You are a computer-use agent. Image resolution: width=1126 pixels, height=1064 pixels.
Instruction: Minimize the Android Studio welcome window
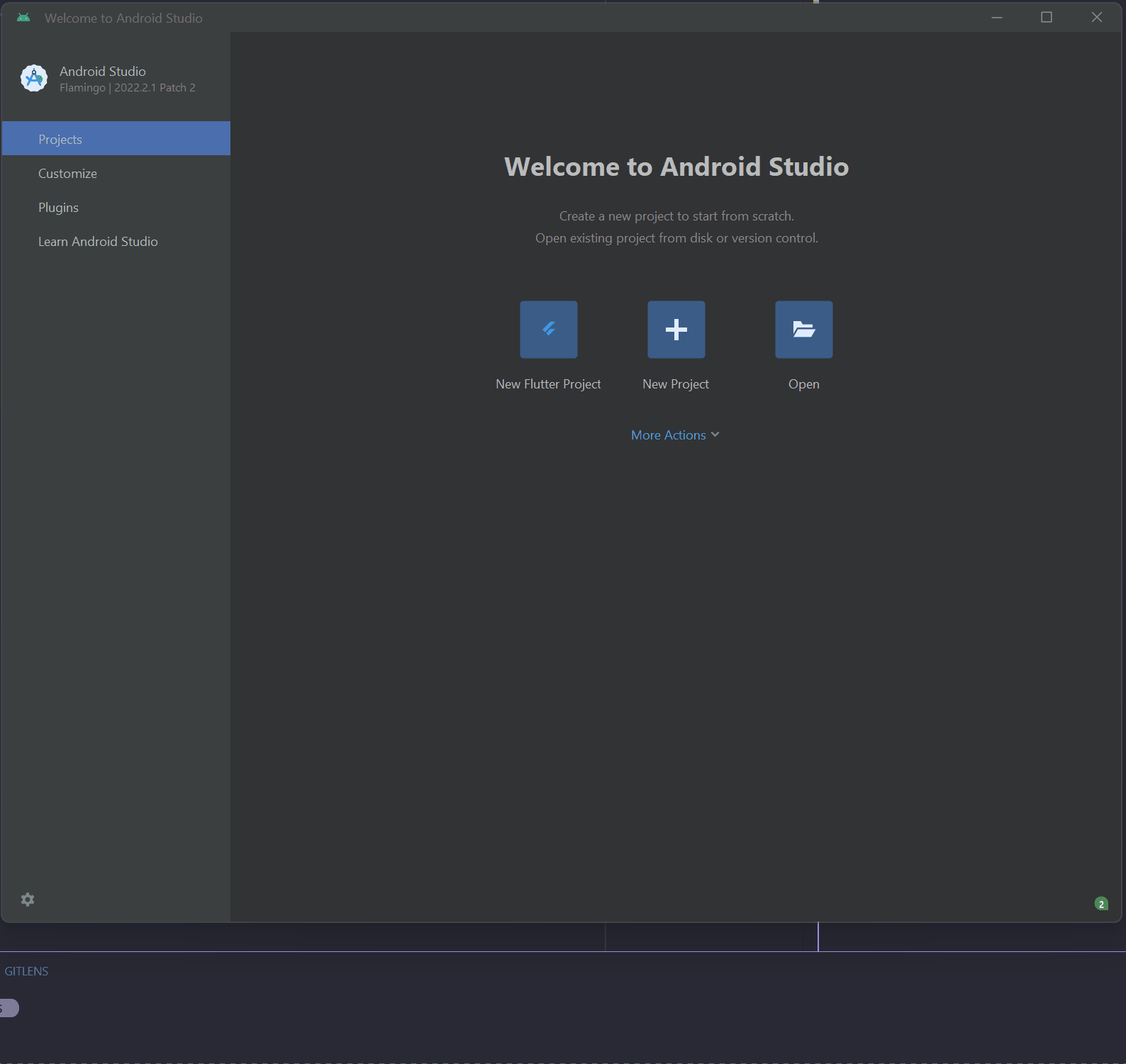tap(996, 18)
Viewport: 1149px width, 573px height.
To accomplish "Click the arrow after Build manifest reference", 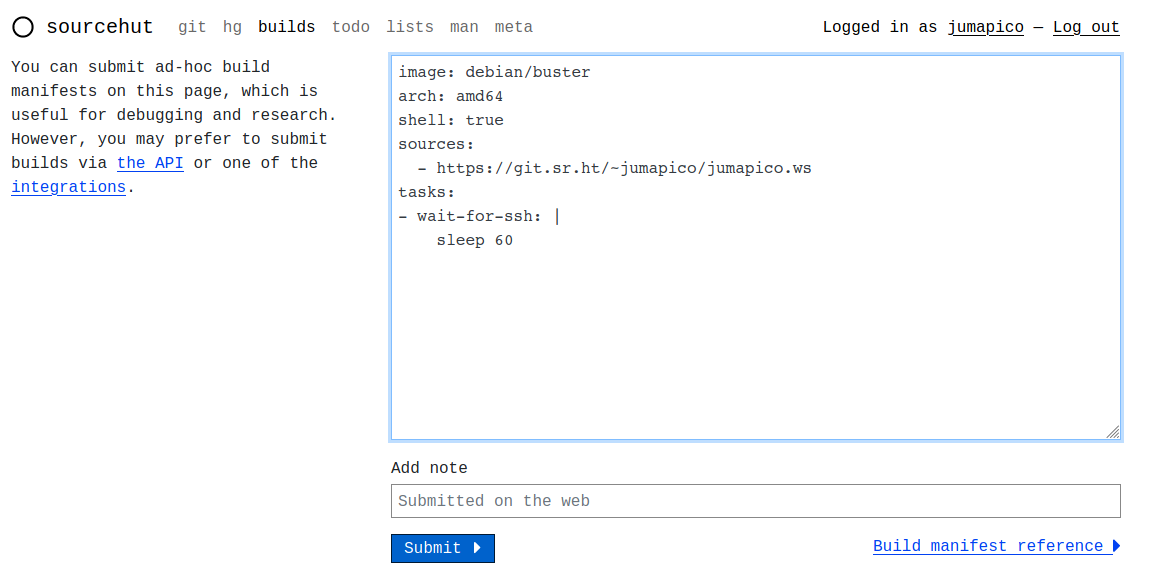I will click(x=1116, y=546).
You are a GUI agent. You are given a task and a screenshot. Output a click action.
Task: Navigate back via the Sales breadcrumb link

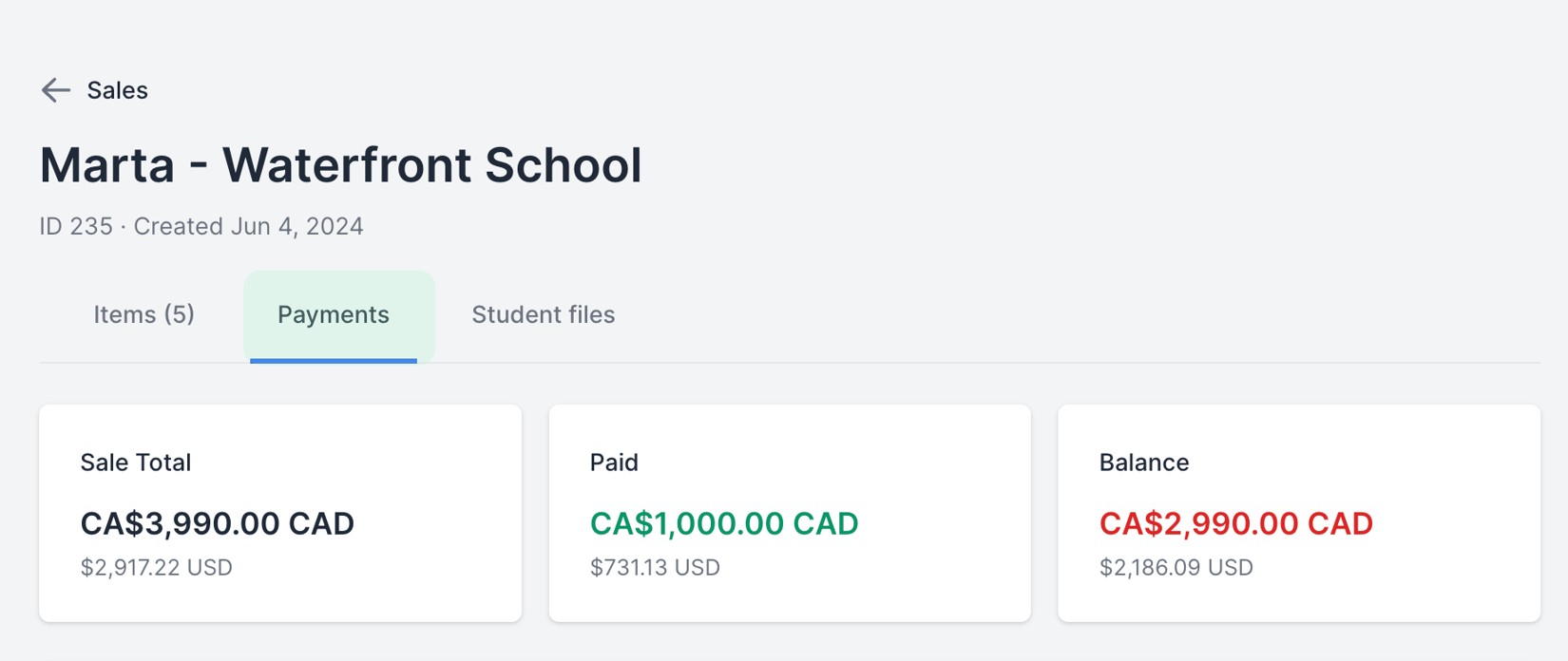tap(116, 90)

-=-=-=-=-

## Stated exercise
Please return everything from the line containing "You are a GUI" down to the end of the records, copying each line unchanged and leaving out the pictures.

## Completed exercise
You are a GUI agent. You are given a task and a screenshot. Output a click action.
Task: Navigate back via the Sales breadcrumb link

tap(116, 90)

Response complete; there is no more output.